Neuroprotective and behavioral effects of the selective metabotropic glutamate mGlu(1) receptor antagonist BAY 36-7620.

This study characterized the neuroprotective and behavioral effects of (3aS,6aS)-6a-naphtalen-2-ylmethyl-5-methyliden-hexahydro-cyclopenta[c]furan-1-on (BAY 36-7620), a novel, selective and systemically active metabotropic glutamate (mGlu)(1) receptor antagonist. In the rat, neuroprotective effects were obtained in the acute subdural hematoma model (efficacy of 40-50% at 0.01 and 0.03 mg/kg/h, i.v. infusion during the 4 h following surgery); whereas in the middle cerebral artery occlusion model, a trend for a neuroprotective effect was obtained after triple i.v. bolus application of 0.03-3 mg/kg, given immediately, 2 and 4 h after occlusion. Hypothermic effects were mild and only obtained at doses which were considerably higher than those at which maximal neuroprotective efficacy was obtained, indicating that the neuroprotective effects are not a consequence of hypothermia. BAY 36-7620 protected against pentylenetetrazole-induced convulsions in the mouse (MED: 10 mg/kg, i.v.). As assessed in rats, BAY 36-7620 was devoid of the typical side-effects of the ionotropic glutamate (iGlu) receptor antagonists phencyclidine and (+)-5-methyl-10,11-dihydroxy-5H-dibenzo(a,d)cyclohepten-5,10-imine (MK-801). Thus, BAY 36-7620 did not disrupt sensorimotor gating, induce phencyclidine-like discriminative effects or stereotypical behavior, or facilitate intracranial self-stimulation behavior.

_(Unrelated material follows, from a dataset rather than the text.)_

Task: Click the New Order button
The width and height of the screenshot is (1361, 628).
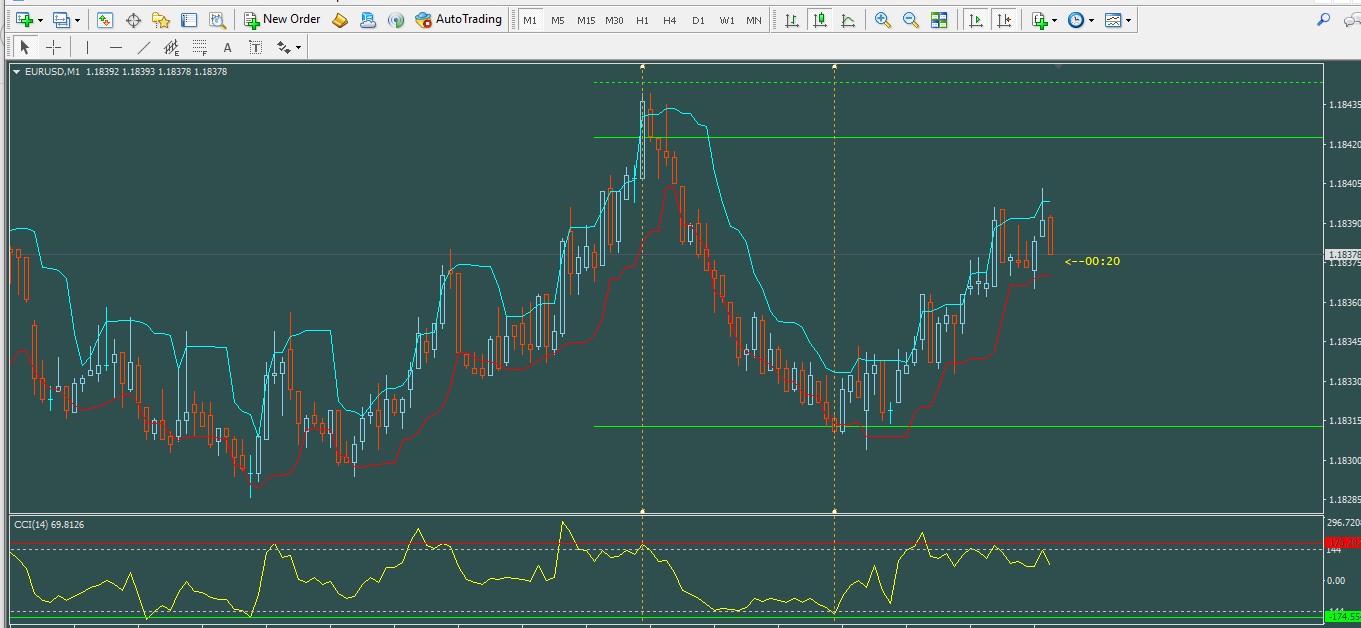Action: pyautogui.click(x=282, y=20)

Although behavioral stereotypies and disruption of sensorimotor gating induced by amphetamine or apomorphine were not affected by BAY 36-7620, the compound attenuated some behavioral effects of iGlu receptor antagonists, such as excessive grooming or licking, and their facilitation of intracranial self-stimulation behavior. It is concluded that mGlu(1) receptor antagonism results in neuroprotective and anticonvulsive effects in the absence of the typical side-effects resulting from antagonism of iGlu receptors.